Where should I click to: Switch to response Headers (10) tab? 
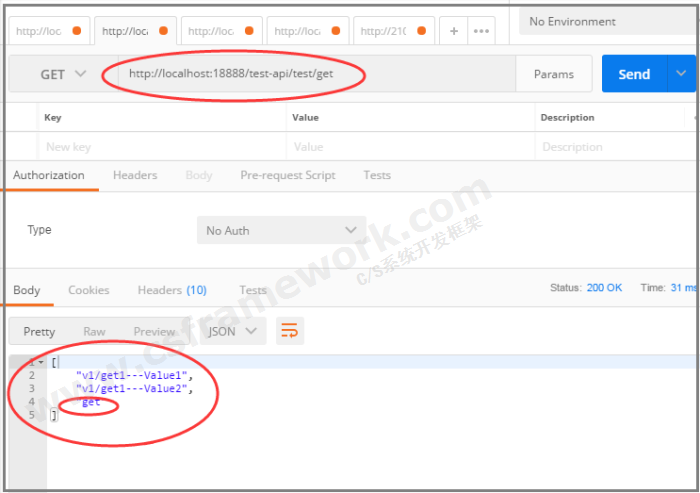172,290
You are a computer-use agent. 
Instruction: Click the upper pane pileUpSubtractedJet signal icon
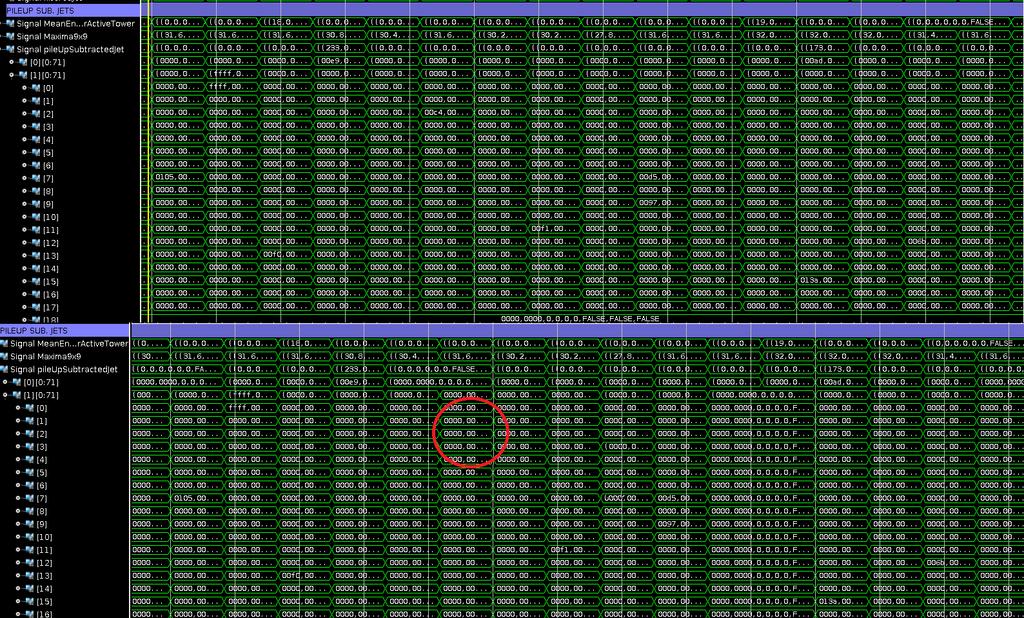coord(10,49)
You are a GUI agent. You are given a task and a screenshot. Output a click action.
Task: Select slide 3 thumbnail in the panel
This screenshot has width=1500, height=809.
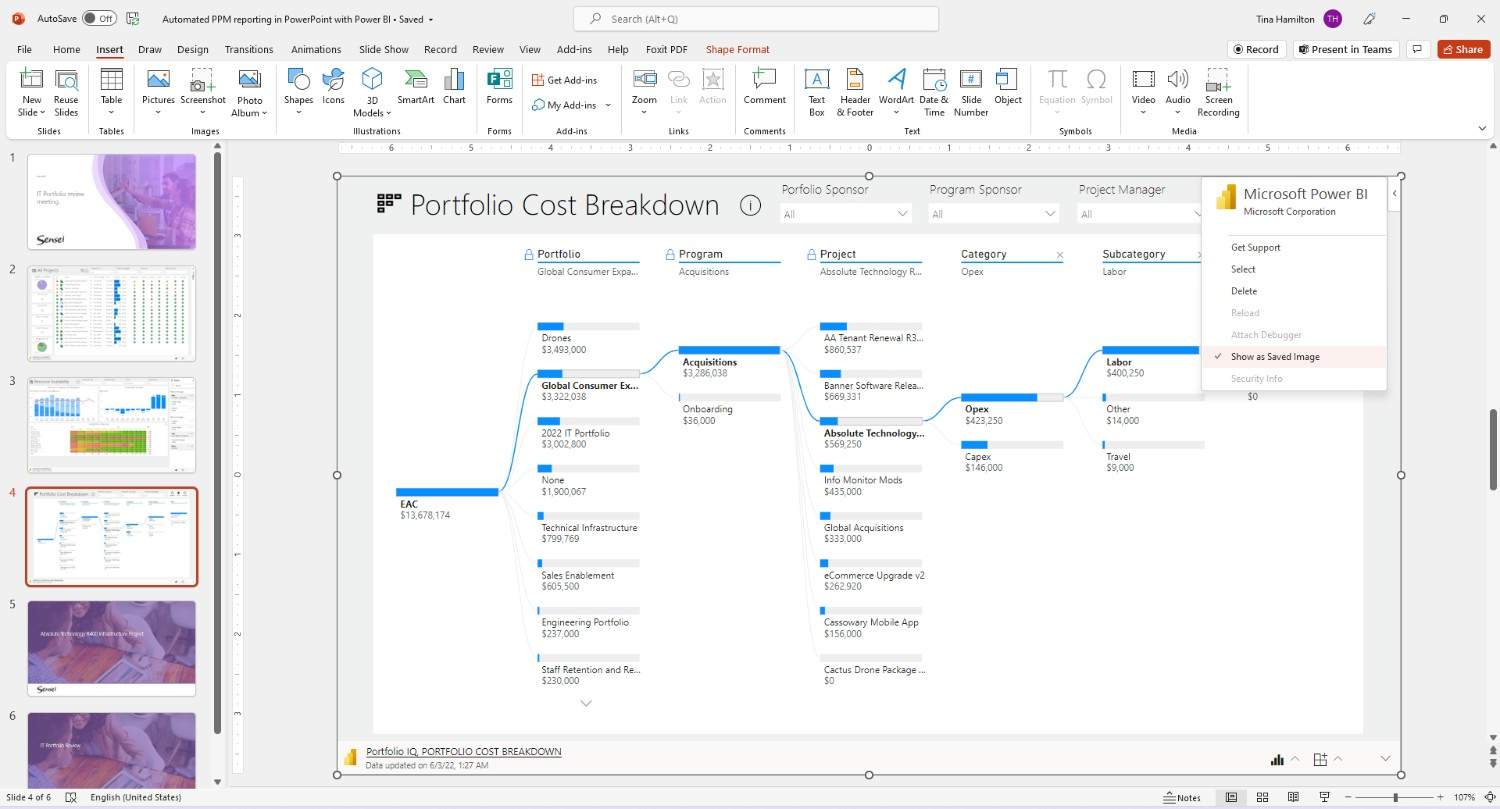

#####

=== Requirement ===
Whenever a line in the data holds "screenshot", copy that line.

=== Solution to the problem ===
You are a GUI agent. You are given a task and a screenshot. Output a click action.
This screenshot has width=1500, height=809.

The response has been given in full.